Yang Perlu Dilakukan: Dalam teks tentang Donald Trump, siapa yang menyebut Trump sebagai "penjahat terbesar sepanjang sejarah"?

Teks yang Diekstrak:

Kamis, 10 Februari 2022

Trump Tidak Turun dari Langit

Omong-omong soal banjir, aku jadi teringat Donald Trump. Orang-orang menganggap Trump sebagai sebab, aku lebih memandangnya sebagai akibat. Dia tidak datang sekonyong-konyong, tapi muncul sebagai konsekuensi. Meletakkan Trump dalam posisi ini akan mengubah cara kita melihatnya.

Menganggap banjir—atau berbagai bencana lain—sebagai cobaan Tuhan, seperti menyatakan bahwa banjir itu datang sekonyong-konyong. Tapi menilai banjir sebagai konsekuensi akibat kerusakan lingkungan akan membuat kita introspeksi untuk melihat sikap dan perbuatan kita terhadap alam.

Chomsky menyebut Trump sebagai "penjahat terbesar sepanjang sejarah"—terdengar lebay, tapi mungkin dia benar, seperti biasa. Pertanyaannya, apakah "monster" itu sebab yang datang sekonyong-konyong, ataukah konsekuensi atas rusaknya sistem kemanusiaan... atau, spesifik, demokrasi?

Kutipan Daftar:
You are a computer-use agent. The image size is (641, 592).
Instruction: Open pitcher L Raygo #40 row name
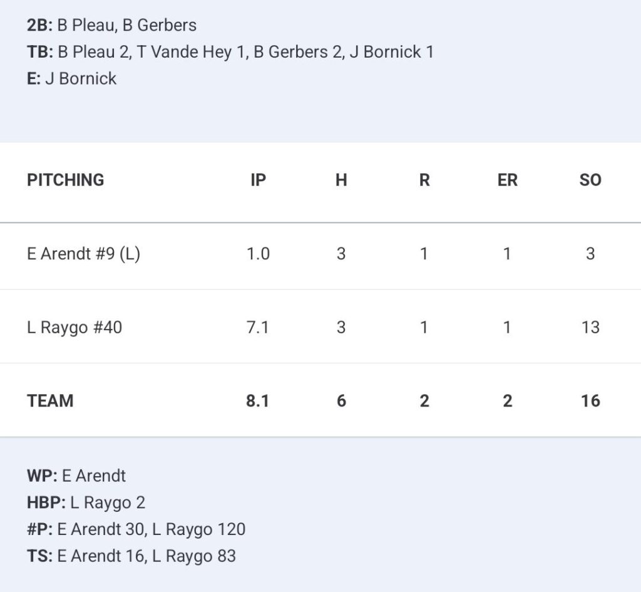tap(74, 327)
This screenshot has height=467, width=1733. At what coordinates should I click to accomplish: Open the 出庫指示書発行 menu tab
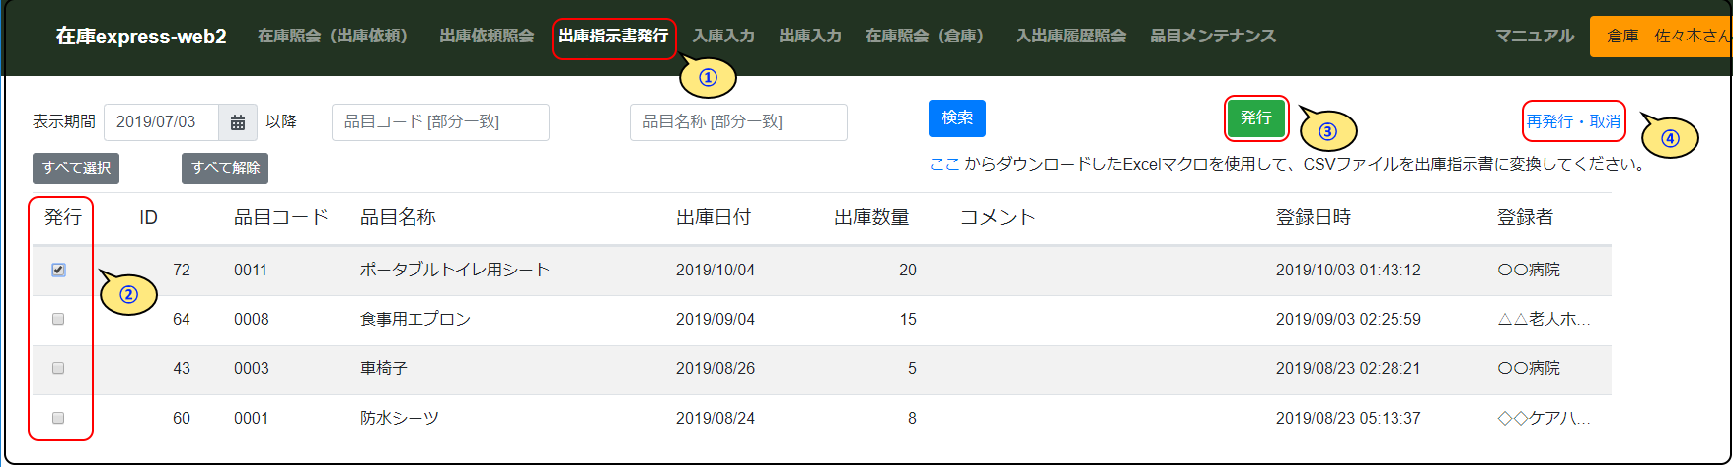point(613,37)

Bagian Jawaban: Chomsky.